[gmx-users] Athlon cluster experience

Jay Mashl mashl at uiuc.edu
Wed Feb 19 14:06:49 CET 2003

On Tue, 18 Feb 2003, Erik Lindahl wrote:

> On Tuesday, Feb 18, 2003, at 22:18 US/Pacific, Lynne E. Bilston wrote:
> > Justin,
> >
> > My dual Athlon cluster is about 10 months old (dual 1800MP processors
> > on a tyan MB). lm_sensors gives a temperature of about 49-55 degrees C
> > when running both processors on a job. Idling is about 42-45C. Yours
> > do seem a bit hot by those standards.
> >
> > I did initially have some problems with jobs quitting due to
> > overheating. It turned out our AC system was being switched off at
> > night. IHow warm is the room your cluster is in?
> >
> > Let me know if you want more info on my lm_sensors setup or output.
> >
> > -Lynne
> >
> Hi,
> A couple of months ago I created a small CPU burn-in (i.e. heater :-)
> program - it should be available on the contributions page at
> www.gromacs.org.
> Just for fun, I actually started writing a really tight assembly loop
> with SSE instructions, but when I installed LM-sensors according to
> Lynne's instructions I surprisingly found out that the first version
> ran colder than a normal Gromacs simulation (although it was hotter
> than any other burn-in program on the net.)
> I'm pretty sure this is because the Gromacs innerloops use both the SSE
> and integer parts of the CPU (and the cache & memory), so I simply
> wrote a new version with a very small program that calls one of the
> Gromacs innerloops, tweaking the neighborlists to make it as hot as
> possible.
> It probably runs 1-2 degrees hotter than normal Gromacs, but the main
> difference is that the results are compared with a "vanilla" C loop,
> and if there are any random changes during the run I print an error
> message.
> I didn't find any errors when I ran this for a week on a dozen of our
> nodes, but I've heard rumors that some versions of Athlon MP have
> problems with SMP synchronization. I have NO idea whether this is true,
> but it might be worth to test
> 1. The burn-in program.
> 2. Consistency of SMP vs. non-SMP runs.
> 3. Different versions of LAM, and check if there really are any
> reported problems...
> Cheers,
> Erik

I see behavior similar to what Justin sees, even on a standalone workstation.
The BIOS reports a similar idle temperature.  What happens is that the network
suddenly disappear, and the video signal is present but shows no image.

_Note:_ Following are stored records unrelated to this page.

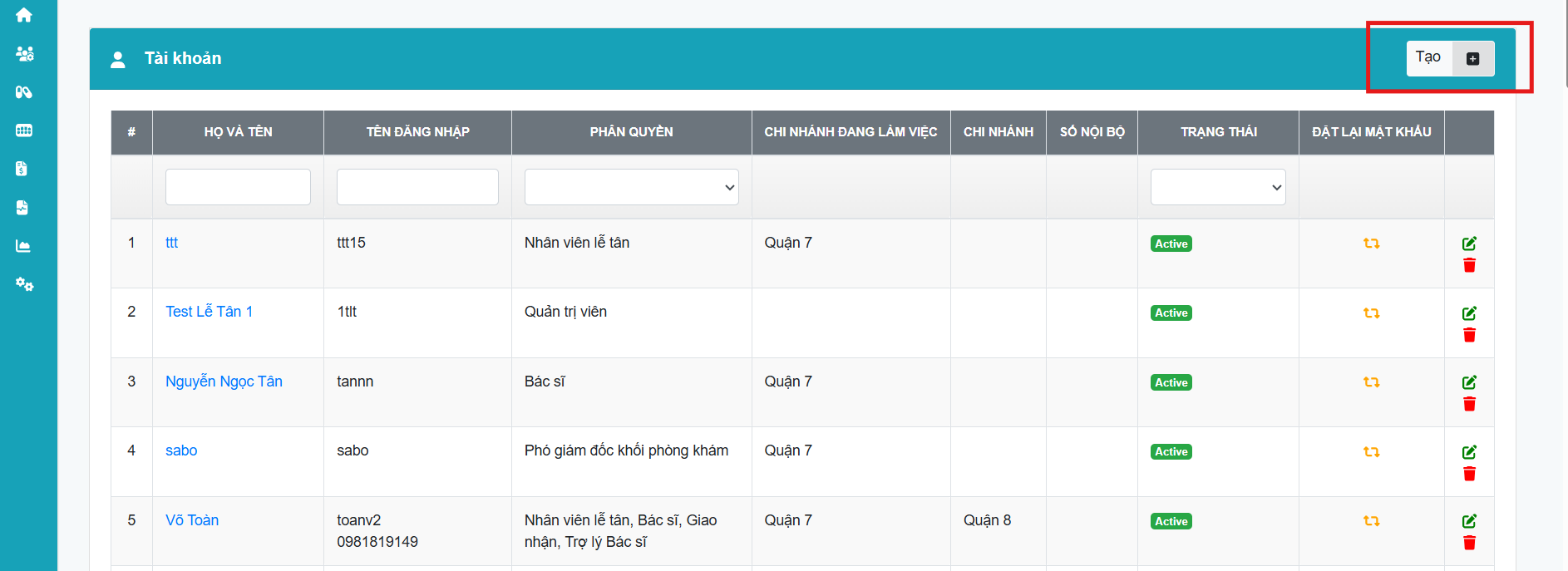Open the Võ Toàn account link
Viewport: 1568px width, 571px height.
pyautogui.click(x=192, y=520)
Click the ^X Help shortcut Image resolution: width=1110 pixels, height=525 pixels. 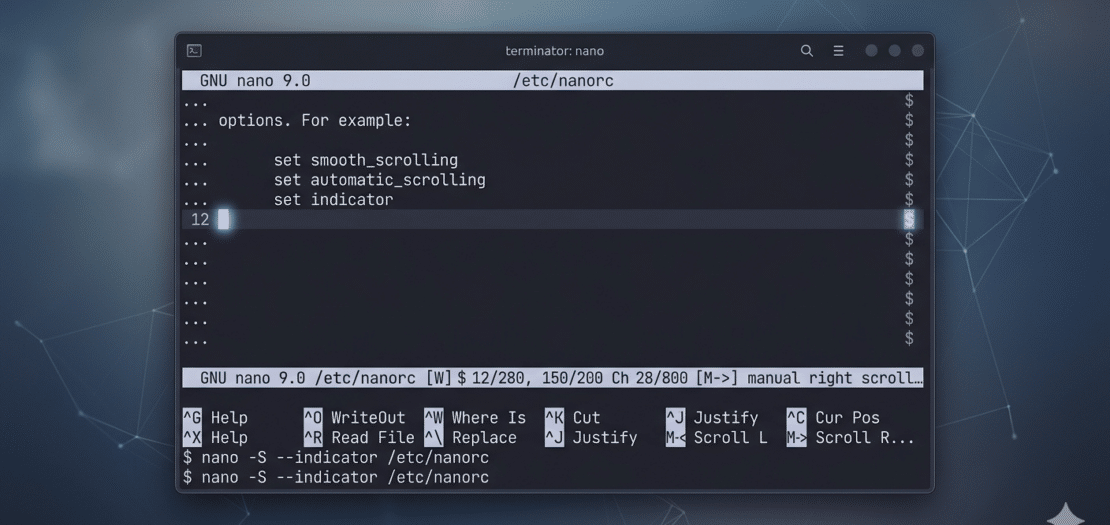pos(215,438)
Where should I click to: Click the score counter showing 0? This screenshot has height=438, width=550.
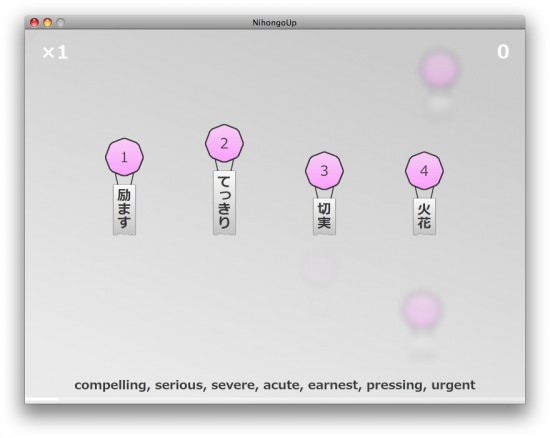click(503, 52)
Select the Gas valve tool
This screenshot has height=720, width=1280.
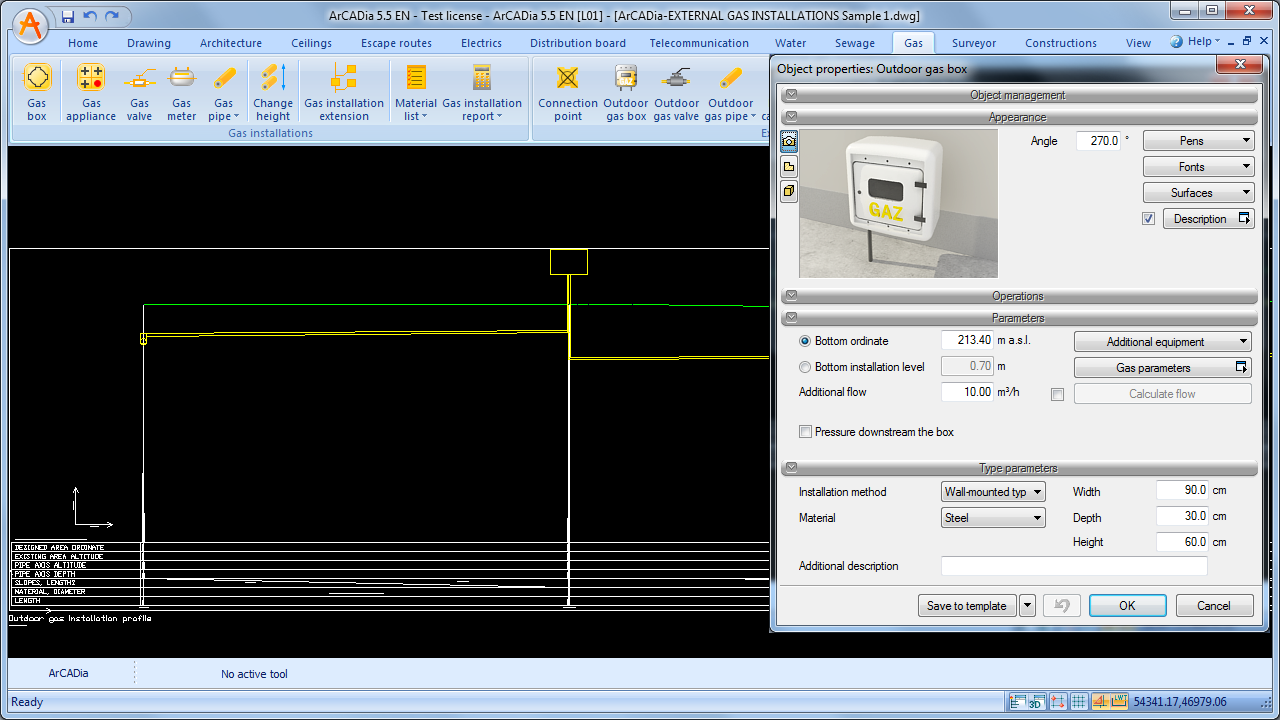click(x=139, y=78)
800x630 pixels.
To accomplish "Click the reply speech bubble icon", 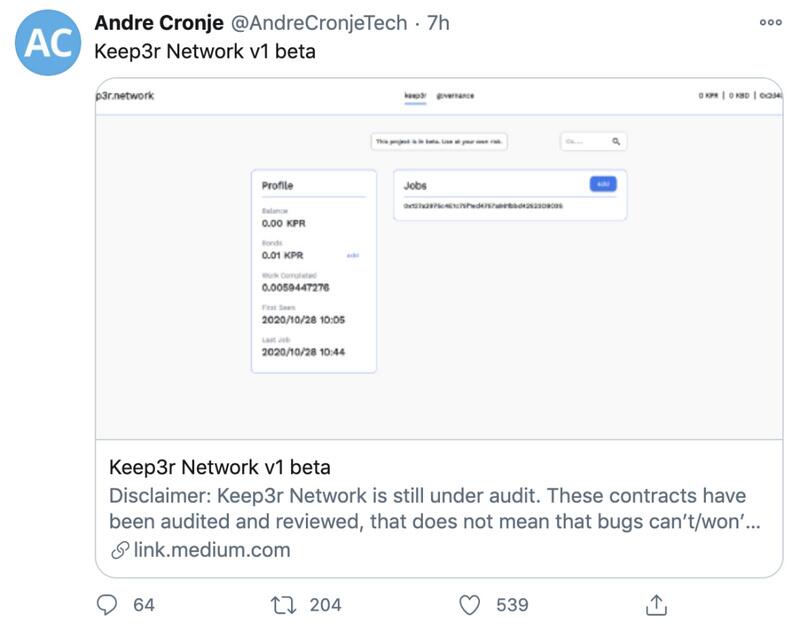I will [107, 604].
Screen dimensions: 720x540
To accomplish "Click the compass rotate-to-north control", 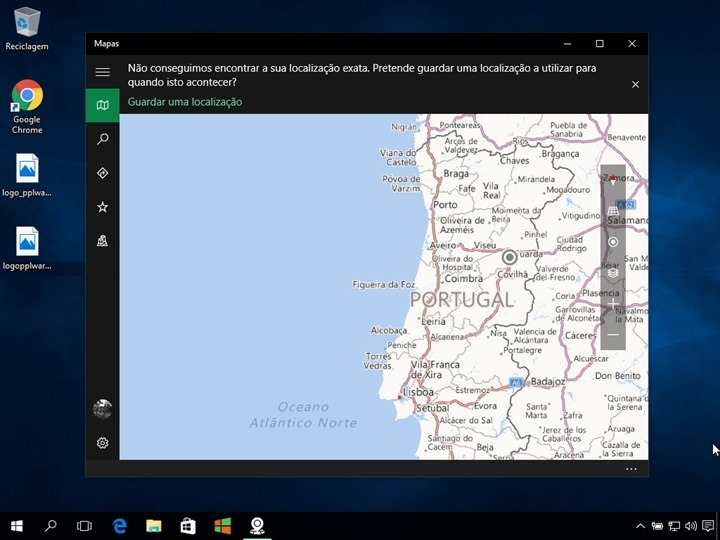I will pos(613,182).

I have done a little testing with another number crunching program as well;
there, the use of two threads always will eventually lock up the machine,
whereas using one thread doesn't crash the machine.

I've recently done some gromacs runs of a certain system with dual threads.
When I let it run overnight in a warm office, the machine has always locked up
but at all different times after the start of the run.  However when I am using
the console, it doesn't crash.

My thinking had been that the problem was mostly heat related, perhaps trigger
by software, but I believe interactive use introduces enough idle/delay cycles
so as to allow the cpus to "cool" just enough so as to avoid a crash.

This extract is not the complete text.